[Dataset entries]
=== Begin Enclosure ===

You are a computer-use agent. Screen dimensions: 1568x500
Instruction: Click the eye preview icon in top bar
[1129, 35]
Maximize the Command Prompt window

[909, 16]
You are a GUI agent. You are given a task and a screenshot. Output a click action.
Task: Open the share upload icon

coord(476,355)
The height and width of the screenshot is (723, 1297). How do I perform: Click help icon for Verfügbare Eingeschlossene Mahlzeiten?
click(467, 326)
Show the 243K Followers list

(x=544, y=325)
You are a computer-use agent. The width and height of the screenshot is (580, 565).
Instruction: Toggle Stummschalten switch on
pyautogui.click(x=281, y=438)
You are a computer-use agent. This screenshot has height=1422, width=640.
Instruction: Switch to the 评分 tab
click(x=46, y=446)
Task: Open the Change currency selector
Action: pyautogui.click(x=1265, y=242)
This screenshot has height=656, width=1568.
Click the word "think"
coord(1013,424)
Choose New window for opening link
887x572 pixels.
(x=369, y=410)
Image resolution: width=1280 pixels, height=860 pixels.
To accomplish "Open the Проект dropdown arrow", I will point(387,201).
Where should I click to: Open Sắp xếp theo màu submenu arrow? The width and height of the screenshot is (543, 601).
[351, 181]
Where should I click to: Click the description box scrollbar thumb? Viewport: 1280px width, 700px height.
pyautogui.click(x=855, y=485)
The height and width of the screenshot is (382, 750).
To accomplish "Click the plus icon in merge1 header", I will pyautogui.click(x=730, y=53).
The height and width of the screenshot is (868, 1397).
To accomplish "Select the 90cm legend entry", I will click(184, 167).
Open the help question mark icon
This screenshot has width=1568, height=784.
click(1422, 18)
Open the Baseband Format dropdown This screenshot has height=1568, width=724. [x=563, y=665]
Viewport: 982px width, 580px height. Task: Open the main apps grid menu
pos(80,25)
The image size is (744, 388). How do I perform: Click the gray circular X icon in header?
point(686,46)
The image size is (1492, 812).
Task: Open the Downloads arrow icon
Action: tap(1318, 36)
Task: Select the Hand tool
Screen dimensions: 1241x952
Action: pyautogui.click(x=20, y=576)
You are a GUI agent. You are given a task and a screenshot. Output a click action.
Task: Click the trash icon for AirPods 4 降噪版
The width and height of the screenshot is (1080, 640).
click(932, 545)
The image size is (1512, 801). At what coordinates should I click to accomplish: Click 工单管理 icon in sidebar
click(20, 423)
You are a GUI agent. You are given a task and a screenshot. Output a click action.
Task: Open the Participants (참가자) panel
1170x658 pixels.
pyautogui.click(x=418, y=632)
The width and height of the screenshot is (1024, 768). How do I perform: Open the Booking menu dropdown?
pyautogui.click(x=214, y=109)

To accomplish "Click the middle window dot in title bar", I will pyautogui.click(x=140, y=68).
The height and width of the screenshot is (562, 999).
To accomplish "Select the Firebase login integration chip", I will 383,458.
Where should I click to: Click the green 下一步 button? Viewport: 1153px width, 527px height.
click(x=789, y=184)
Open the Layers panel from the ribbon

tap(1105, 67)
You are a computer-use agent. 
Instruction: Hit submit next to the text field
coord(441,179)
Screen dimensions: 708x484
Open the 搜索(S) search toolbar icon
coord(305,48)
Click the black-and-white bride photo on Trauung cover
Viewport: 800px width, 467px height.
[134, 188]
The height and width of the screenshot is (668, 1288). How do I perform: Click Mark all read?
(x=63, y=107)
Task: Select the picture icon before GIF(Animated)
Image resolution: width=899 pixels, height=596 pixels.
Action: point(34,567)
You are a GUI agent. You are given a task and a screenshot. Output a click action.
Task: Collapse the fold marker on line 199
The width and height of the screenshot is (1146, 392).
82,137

=== End Enclosure ===

- Task directions -
The answer must reproduce every record exactly.

- Solved exercise -
You are a computer-use agent. Screen dimensions: 1568x500
Instruction: Click the eye preview icon in top bar
[1129, 35]
Maximize the Command Prompt window

[909, 16]
You are a GUI agent. You are given a task and a screenshot. Output a click action.
Task: Open the share upload icon

coord(476,355)
The height and width of the screenshot is (723, 1297). How do I perform: Click help icon for Verfügbare Eingeschlossene Mahlzeiten?
click(467, 326)
Show the 243K Followers list

(x=544, y=325)
You are a computer-use agent. The width and height of the screenshot is (580, 565).
Instruction: Toggle Stummschalten switch on
pyautogui.click(x=281, y=438)
You are a computer-use agent. This screenshot has height=1422, width=640.
Instruction: Switch to the 评分 tab
click(x=46, y=446)
Task: Open the Change currency selector
Action: pyautogui.click(x=1265, y=242)
This screenshot has height=656, width=1568.
Click the word "think"
coord(1013,424)
Choose New window for opening link
887x572 pixels.
(x=369, y=410)
Image resolution: width=1280 pixels, height=860 pixels.
To accomplish "Open the Проект dropdown arrow", I will point(387,201).
Where should I click to: Open Sắp xếp theo màu submenu arrow? The width and height of the screenshot is (543, 601).
[351, 181]
Where should I click to: Click the description box scrollbar thumb? Viewport: 1280px width, 700px height.
pyautogui.click(x=855, y=485)
The height and width of the screenshot is (382, 750).
To accomplish "Click the plus icon in merge1 header", I will pyautogui.click(x=730, y=53).
The height and width of the screenshot is (868, 1397).
To accomplish "Select the 90cm legend entry", I will click(184, 167).
Open the help question mark icon
This screenshot has width=1568, height=784.
click(1422, 18)
Open the Baseband Format dropdown This screenshot has height=1568, width=724. [x=563, y=665]
Viewport: 982px width, 580px height. Task: Open the main apps grid menu
pos(80,25)
The image size is (744, 388). How do I perform: Click the gray circular X icon in header?
point(686,46)
The image size is (1492, 812).
Task: Open the Downloads arrow icon
Action: tap(1318, 36)
Task: Select the Hand tool
Screen dimensions: 1241x952
Action: pyautogui.click(x=20, y=576)
You are a GUI agent. You are given a task and a screenshot. Output a click action.
Task: Click the trash icon for AirPods 4 降噪版
The width and height of the screenshot is (1080, 640).
click(932, 545)
The image size is (1512, 801). At what coordinates should I click to accomplish: Click 工单管理 icon in sidebar
click(20, 423)
You are a GUI agent. You are given a task and a screenshot. Output a click action.
Task: Open the Participants (참가자) panel
1170x658 pixels.
pyautogui.click(x=418, y=632)
The width and height of the screenshot is (1024, 768). How do I perform: Open the Booking menu dropdown?
pyautogui.click(x=214, y=109)

To accomplish "Click the middle window dot in title bar", I will pyautogui.click(x=140, y=68).
The height and width of the screenshot is (562, 999).
To accomplish "Select the Firebase login integration chip", I will 383,458.
Where should I click to: Click the green 下一步 button? Viewport: 1153px width, 527px height.
click(x=789, y=184)
Open the Layers panel from the ribbon

tap(1105, 67)
You are a computer-use agent. 
Instruction: Hit submit next to the text field
coord(441,179)
Screen dimensions: 708x484
Open the 搜索(S) search toolbar icon
coord(305,48)
Click the black-and-white bride photo on Trauung cover
Viewport: 800px width, 467px height.
[134, 188]
The height and width of the screenshot is (668, 1288). How do I perform: Click Mark all read?
(x=63, y=107)
Task: Select the picture icon before GIF(Animated)
Image resolution: width=899 pixels, height=596 pixels.
Action: point(34,567)
You are a GUI agent. You are given a task and a screenshot. Output a click action.
Task: Collapse the fold marker on line 199
The width and height of the screenshot is (1146, 392).
82,137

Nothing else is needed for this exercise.